* Material shown *
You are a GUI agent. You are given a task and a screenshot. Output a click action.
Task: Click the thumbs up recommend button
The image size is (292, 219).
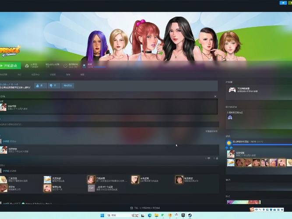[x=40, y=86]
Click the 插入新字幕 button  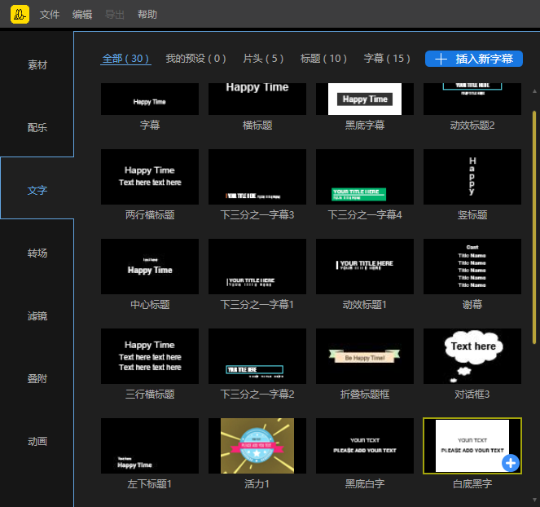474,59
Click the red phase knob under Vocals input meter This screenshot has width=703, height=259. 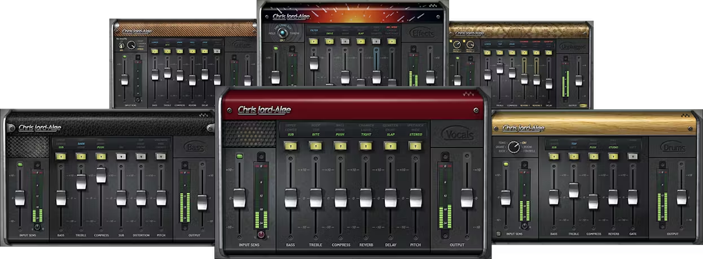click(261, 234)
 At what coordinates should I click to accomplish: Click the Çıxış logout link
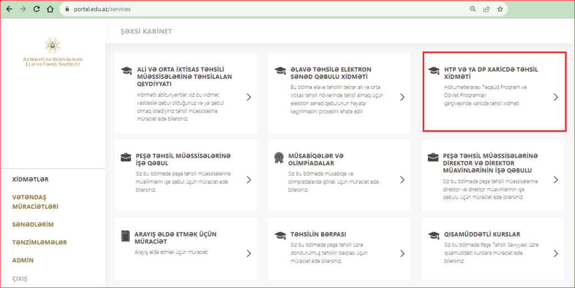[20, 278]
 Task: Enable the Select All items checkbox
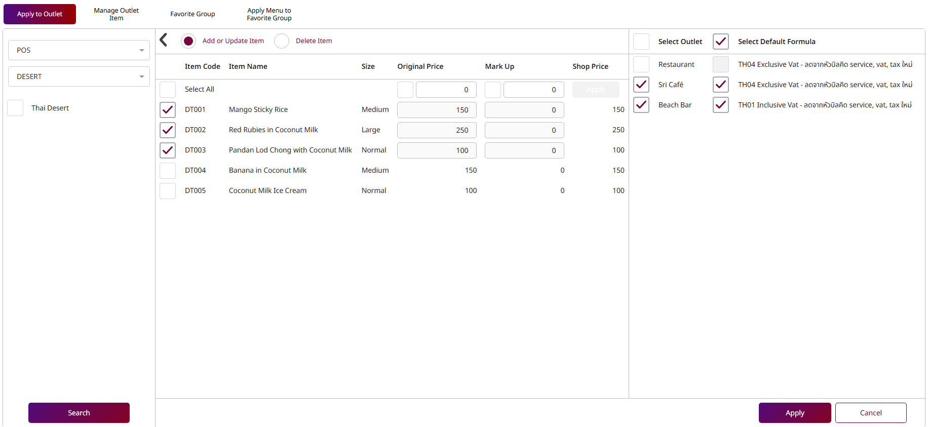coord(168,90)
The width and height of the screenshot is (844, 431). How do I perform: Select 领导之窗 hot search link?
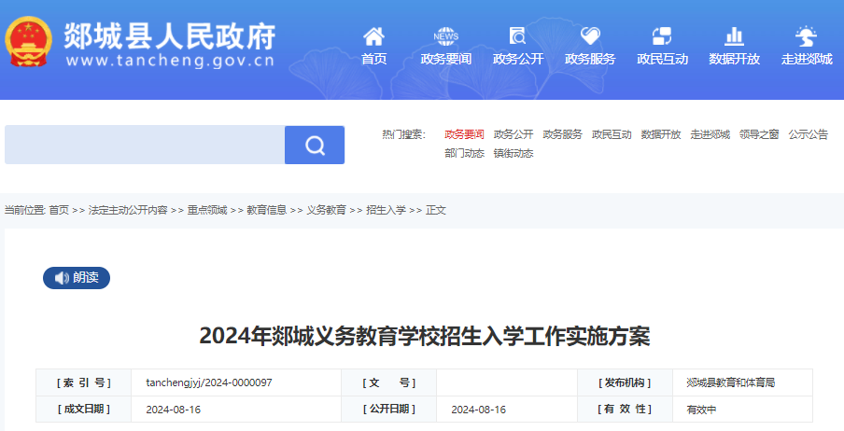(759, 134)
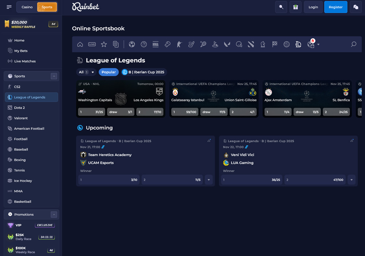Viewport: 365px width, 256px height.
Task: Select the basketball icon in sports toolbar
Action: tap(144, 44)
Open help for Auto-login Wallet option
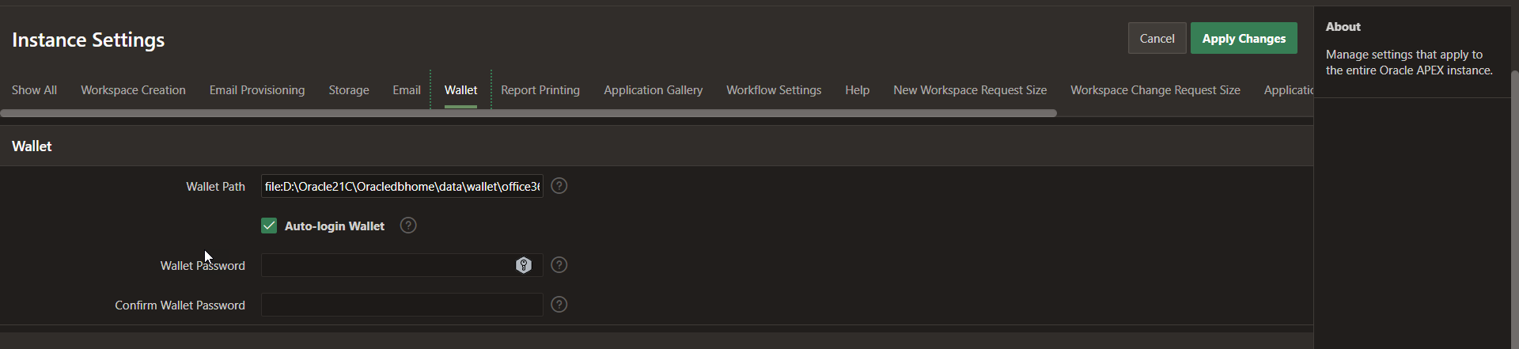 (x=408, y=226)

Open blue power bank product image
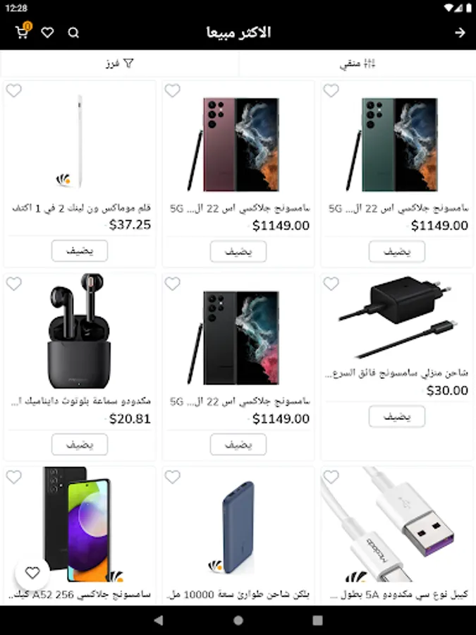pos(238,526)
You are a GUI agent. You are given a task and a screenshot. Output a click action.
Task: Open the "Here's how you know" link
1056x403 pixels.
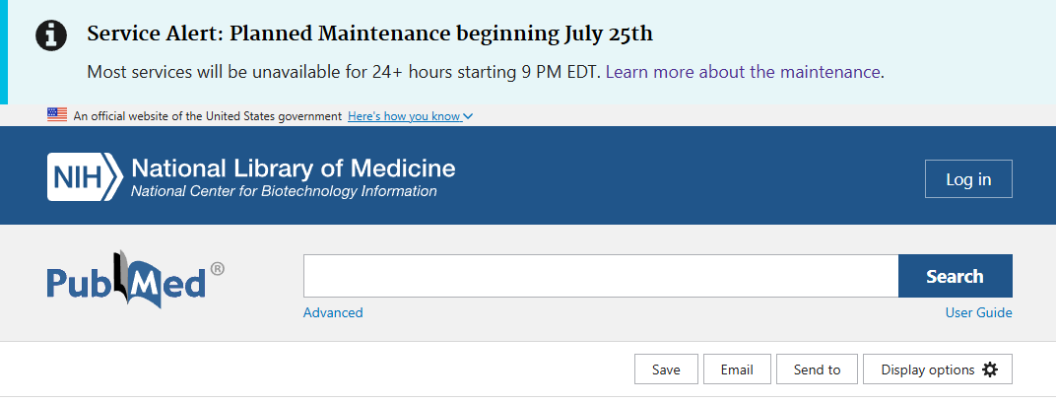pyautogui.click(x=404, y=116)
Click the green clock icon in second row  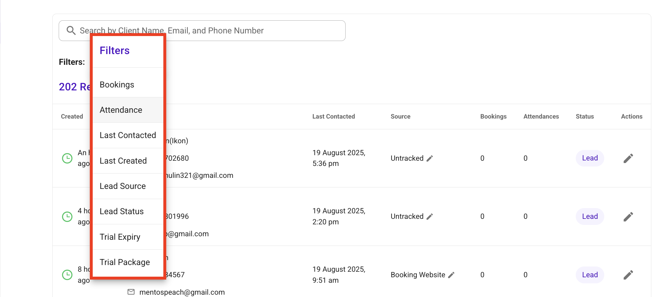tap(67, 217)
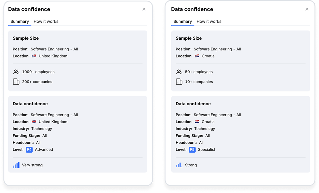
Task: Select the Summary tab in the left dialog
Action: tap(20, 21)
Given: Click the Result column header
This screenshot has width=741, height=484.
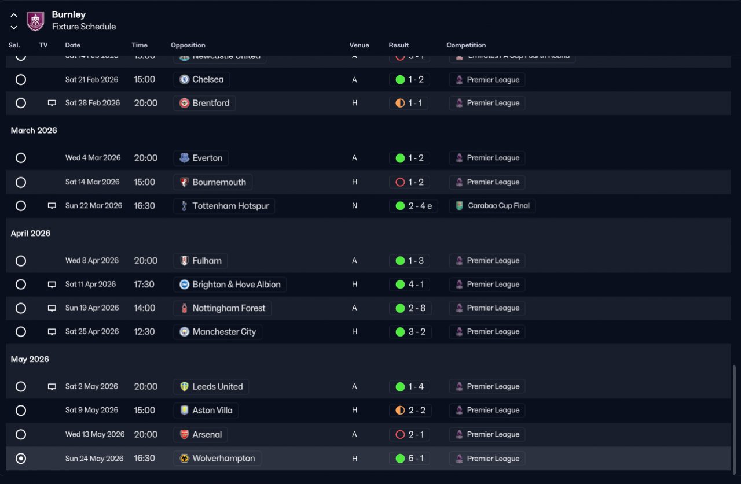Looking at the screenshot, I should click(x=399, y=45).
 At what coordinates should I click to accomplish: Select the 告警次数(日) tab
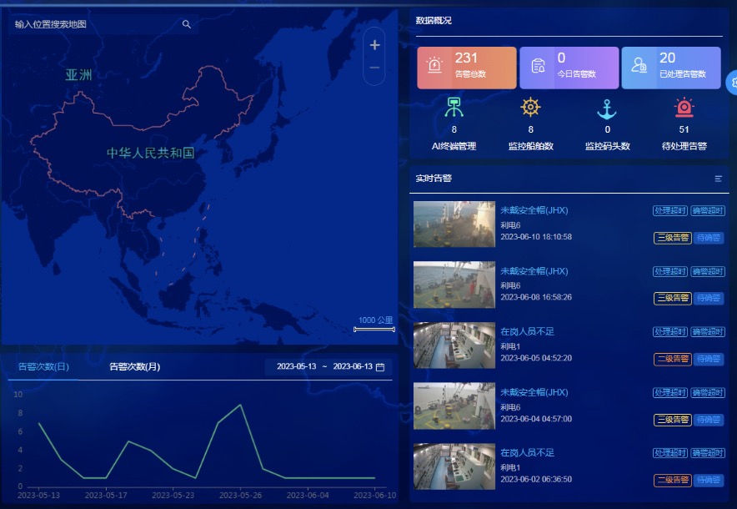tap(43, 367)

--

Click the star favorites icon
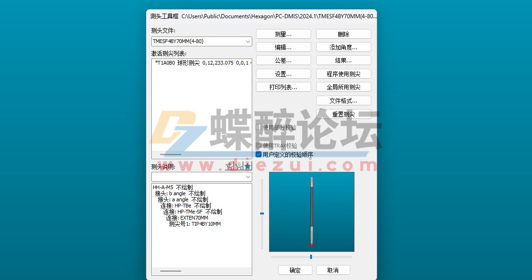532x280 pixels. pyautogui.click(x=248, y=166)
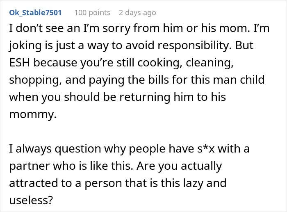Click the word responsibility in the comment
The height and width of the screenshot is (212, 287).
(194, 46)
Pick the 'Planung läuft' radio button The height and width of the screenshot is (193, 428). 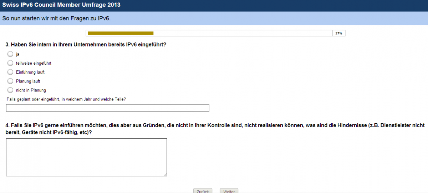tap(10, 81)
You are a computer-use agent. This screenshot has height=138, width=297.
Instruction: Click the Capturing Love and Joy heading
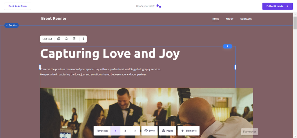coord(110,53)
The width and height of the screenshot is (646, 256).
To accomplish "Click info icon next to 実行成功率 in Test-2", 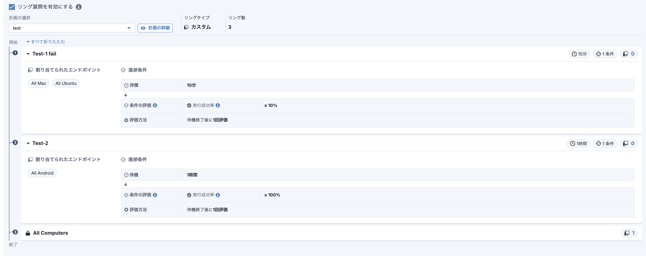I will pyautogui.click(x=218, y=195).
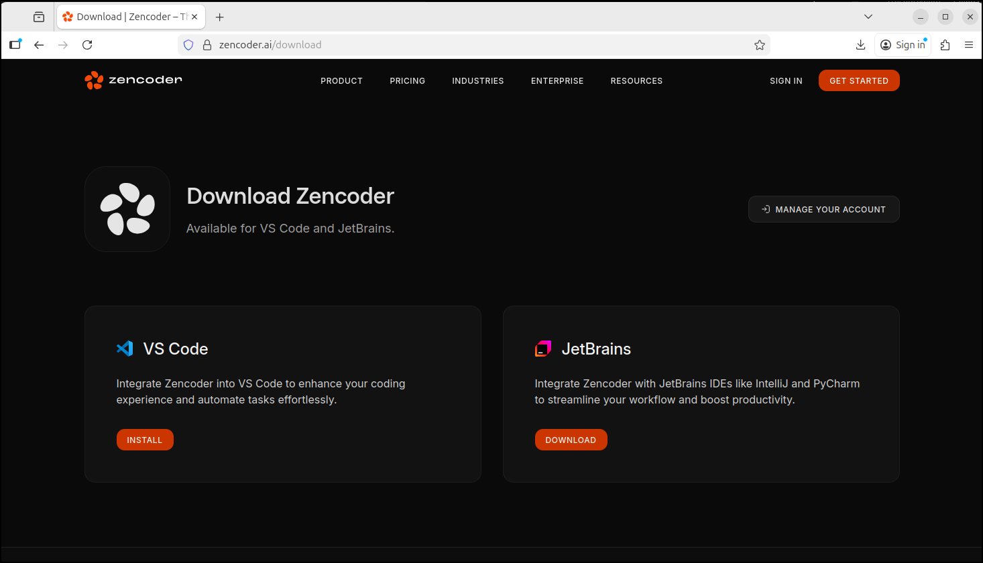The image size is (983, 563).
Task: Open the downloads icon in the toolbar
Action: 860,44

---

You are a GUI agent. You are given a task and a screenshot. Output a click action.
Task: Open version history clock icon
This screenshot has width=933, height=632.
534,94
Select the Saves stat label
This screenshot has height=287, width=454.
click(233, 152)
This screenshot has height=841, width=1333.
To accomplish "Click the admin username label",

* Your goal *
Every line above from the line with "This screenshot has height=841, width=1333." to the line with "the admin username" is wanted, ends included; write them out exactly and add no other line.

* Written answer *
This screenshot has height=841, width=1333.
To accomplish "Click the admin username label",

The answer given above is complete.